8  Showalter, Elaine. "The Rise of the Victorian Madwoman." The Female Malady. New     York: Pantheon, 1985. 51-73. Print.

            Elaine Showalter’s book titled The Female Malady looks into the rise of the Victorian Madwoman during the mid-nineteenth century and what caused an increase of women in insane asylums. Interestingly enough, in the beginning of the 19th century, men were more commonly committed to asylums and women were usually caretakers for the patients. This soon changed when the Lunatics Act was passed and women weren’t allowed access to medical education. This caused insane asylums to have an unusual amount of female patients and doctors believed this was because females experienced insanity linked to their life and menstrual cycle. They found many of their female patients were admitted shortly after the lady got her menstrual cycle or started menopause or right after she gave birth. This was just a beginning to why women were committed though, many doctors also believed that women became insane because there was a suffocation of family life and boredom destroys women’s capacity to dream, work, or act. The rest of the chapter has excerpts from books by Florence Nightingale and Charlotte Bronte about why the Victorian women developed insanity and took over the insane asylums.

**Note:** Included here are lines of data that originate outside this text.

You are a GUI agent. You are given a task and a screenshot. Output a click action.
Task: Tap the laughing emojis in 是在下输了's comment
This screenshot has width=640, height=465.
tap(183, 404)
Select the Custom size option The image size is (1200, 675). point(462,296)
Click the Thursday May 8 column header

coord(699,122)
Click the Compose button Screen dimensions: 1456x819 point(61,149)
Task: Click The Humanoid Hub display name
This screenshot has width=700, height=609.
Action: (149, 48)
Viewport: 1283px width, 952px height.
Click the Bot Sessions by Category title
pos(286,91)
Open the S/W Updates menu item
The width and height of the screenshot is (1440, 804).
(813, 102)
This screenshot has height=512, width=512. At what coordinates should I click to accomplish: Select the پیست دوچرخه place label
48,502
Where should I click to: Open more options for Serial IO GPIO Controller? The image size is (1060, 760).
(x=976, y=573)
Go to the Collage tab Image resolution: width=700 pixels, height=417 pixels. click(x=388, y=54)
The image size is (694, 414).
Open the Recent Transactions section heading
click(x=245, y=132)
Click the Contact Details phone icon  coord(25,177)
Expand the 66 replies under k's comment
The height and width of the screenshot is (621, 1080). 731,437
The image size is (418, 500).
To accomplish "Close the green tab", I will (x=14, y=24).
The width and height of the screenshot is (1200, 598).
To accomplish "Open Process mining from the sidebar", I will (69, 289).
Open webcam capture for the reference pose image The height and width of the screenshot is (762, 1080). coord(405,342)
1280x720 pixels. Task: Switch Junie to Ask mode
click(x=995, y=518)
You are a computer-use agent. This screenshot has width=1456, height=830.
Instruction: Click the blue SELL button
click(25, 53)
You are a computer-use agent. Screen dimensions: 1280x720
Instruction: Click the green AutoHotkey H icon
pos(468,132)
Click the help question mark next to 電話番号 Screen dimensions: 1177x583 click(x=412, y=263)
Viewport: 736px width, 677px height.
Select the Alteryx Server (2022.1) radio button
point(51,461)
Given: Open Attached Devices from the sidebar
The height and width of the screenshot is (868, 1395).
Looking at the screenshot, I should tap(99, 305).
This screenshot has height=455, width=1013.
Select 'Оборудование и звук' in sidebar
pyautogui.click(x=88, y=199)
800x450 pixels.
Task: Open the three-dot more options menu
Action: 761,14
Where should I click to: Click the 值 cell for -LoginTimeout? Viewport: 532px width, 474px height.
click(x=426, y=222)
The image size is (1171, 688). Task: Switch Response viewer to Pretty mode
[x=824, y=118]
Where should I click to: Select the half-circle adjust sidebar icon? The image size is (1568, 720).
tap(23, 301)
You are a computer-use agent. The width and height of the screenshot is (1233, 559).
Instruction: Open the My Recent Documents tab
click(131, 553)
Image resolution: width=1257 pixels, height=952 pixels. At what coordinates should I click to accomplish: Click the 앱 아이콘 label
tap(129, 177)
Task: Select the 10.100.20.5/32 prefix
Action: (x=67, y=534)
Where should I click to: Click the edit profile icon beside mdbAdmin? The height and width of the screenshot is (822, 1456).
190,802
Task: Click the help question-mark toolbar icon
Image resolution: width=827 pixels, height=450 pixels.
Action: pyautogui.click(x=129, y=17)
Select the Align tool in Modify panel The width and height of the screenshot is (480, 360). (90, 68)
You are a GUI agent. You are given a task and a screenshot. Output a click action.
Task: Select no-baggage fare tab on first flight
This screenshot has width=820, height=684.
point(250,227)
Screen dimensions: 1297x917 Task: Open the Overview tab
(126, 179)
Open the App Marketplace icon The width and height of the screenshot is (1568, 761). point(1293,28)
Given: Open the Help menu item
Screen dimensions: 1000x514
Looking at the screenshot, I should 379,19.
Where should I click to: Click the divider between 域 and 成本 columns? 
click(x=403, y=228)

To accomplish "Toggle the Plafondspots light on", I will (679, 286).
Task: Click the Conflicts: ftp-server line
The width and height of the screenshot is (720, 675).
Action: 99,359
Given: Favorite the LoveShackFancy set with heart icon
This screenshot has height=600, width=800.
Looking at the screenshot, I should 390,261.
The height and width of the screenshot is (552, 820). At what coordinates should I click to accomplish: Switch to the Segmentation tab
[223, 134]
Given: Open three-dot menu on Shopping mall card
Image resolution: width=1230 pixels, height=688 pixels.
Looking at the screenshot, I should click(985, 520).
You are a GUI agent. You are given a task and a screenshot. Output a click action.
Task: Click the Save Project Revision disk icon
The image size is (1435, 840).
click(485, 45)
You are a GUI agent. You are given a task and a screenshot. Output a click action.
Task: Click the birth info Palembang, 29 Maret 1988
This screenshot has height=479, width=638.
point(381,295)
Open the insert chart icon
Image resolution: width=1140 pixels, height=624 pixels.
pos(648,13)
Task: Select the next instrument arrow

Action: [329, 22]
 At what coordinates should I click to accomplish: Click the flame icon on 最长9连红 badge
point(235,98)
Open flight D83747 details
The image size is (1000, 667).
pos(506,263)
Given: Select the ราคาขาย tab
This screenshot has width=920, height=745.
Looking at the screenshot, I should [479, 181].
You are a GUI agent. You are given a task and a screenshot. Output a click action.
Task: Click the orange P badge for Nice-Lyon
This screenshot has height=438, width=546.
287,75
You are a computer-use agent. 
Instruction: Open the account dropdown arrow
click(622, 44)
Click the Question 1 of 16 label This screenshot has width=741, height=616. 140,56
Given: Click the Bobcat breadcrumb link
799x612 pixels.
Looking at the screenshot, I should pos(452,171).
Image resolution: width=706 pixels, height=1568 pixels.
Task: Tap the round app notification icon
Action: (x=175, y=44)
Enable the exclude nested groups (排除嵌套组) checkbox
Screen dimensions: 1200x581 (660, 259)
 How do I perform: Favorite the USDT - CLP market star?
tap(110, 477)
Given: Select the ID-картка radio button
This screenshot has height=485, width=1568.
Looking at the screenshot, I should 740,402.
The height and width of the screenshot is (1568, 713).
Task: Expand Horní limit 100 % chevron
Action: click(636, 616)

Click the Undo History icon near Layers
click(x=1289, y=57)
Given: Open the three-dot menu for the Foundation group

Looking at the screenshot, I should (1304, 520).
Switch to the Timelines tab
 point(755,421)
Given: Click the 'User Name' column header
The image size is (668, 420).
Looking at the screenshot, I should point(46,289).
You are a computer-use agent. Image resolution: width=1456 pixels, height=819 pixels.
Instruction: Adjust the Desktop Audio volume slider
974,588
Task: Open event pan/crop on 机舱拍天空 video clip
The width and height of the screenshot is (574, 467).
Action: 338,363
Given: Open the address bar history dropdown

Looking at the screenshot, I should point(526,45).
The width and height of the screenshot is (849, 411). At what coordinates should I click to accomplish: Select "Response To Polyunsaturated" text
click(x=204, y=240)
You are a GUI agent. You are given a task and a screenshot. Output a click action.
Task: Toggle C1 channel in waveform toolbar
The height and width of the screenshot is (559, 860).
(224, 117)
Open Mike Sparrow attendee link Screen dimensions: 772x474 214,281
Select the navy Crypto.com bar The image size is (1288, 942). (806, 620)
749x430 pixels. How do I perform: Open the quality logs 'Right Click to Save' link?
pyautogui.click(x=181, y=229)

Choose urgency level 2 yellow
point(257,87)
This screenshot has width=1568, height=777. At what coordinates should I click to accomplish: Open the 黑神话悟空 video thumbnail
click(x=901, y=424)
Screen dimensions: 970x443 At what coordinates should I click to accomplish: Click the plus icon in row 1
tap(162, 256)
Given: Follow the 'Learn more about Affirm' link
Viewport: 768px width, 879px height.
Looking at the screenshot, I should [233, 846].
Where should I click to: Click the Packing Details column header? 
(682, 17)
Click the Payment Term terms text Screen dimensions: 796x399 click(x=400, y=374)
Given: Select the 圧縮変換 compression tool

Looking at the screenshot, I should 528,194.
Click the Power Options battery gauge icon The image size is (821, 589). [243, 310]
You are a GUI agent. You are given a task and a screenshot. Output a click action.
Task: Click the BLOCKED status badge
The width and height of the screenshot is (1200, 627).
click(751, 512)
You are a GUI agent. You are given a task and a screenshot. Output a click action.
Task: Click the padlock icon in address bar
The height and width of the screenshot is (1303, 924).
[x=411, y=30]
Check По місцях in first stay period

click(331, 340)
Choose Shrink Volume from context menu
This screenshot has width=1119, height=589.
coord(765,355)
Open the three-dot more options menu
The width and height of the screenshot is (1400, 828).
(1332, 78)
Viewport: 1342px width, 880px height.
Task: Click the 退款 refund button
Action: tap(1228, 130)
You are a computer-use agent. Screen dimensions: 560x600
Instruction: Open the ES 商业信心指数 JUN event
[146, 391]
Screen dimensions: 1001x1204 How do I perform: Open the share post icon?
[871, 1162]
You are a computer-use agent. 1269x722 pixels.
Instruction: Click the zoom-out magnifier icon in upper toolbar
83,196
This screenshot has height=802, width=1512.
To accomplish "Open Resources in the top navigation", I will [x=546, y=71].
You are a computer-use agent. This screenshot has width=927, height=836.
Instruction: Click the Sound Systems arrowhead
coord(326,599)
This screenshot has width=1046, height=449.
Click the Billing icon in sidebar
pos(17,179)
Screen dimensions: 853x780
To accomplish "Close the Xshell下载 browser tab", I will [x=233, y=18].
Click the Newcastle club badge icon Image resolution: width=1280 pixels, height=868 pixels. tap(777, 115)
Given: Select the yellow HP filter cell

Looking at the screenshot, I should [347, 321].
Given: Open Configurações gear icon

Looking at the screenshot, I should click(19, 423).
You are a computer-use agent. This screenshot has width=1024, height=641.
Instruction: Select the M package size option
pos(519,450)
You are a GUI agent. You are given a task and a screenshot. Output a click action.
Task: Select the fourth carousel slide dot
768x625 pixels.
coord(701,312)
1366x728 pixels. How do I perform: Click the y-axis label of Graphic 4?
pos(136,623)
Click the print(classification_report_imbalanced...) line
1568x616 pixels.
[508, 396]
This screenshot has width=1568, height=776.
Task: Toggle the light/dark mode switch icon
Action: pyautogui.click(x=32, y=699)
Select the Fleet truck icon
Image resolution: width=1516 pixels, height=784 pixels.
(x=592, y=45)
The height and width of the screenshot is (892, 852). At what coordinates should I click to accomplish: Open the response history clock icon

            I found this chapter of her book to be tremendously helpful and informative and very credible because it had excerpts from other books that looked at the link between women and insanity. The source wasn’t biased because it looked at both a man’s perspective as to why women are more susceptible to insanity and a woman’s. The goal of this chapter was to look at why there was an increase in female patients during the mid-nineteenth century.
            Elaine Showalter’s book will help me look at why the Victorian era had so many women committed to asylums and how society viewed these “insane” women. My research question deals with reporter Nellie Bly who faked hysteria to get into an asylum and this was around the exact same time of the rise of women in asylums. I want to look into this and see how they are linked and why. This source had a lot of excerpts from books that I plan on looking up and using for research as well. Lastly, this chapter has me thinking about straying away from women journalists and mental institutions and look into why women were mostly committed during the 19th century.